The client engagement questions seemed to focus primarily on marketing, offers and information, with little mention of customer service. While well-targeted offers are very important, I have long felt that superior customer service is the key to customer retention and loyalty. Products and services might be commoditizing, but you never, ever, want your customers to feel like they are being treated like commodities and taken for granted.
A successful business will try to make each of its clients feel special not only by understanding and addressing their unique requirements, but also by providing excellent customer service and quickly resolving problems when they come up. This is really hard, perhaps because it requires well-trained and empowered employees in addition to the right digital information and tools. Which is also why it may very well be most important way for a business to stand out from its competitors.
Big data and advanced analytics is another digital business trend that has made significant progress in the past year. “Notably, respondents report increased use of data to improve decision making, R&D processes, and budgeting and forecasting. What’s more, executives say their companies are using analytics to grow: the largest shares report focusing their analytics efforts on either increasing revenue or improving process quality. Reducing costs tends to rank as a lower-level priority.”

------------------------------------------------------------

**WORK REQUIRED:**
Answer these questions about the passage on customer service and analytics:
1. What does the passage call the key to customer retention and loyalty?
2. Besides the right digital information and tools, what does it say excellent customer service requires?
3. In the quoted survey findings, what tends to rank as a lower-level priority?

**PROVIDED MATERIAL:**
------------------------------------------------------------

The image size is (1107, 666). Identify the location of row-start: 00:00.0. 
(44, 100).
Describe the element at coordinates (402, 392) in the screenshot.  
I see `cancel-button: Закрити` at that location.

------------------------------------------------------------

**YOUR RESPONSE:**
1. Superior customer service.
2. Well-trained and empowered employees.
3. Reducing costs.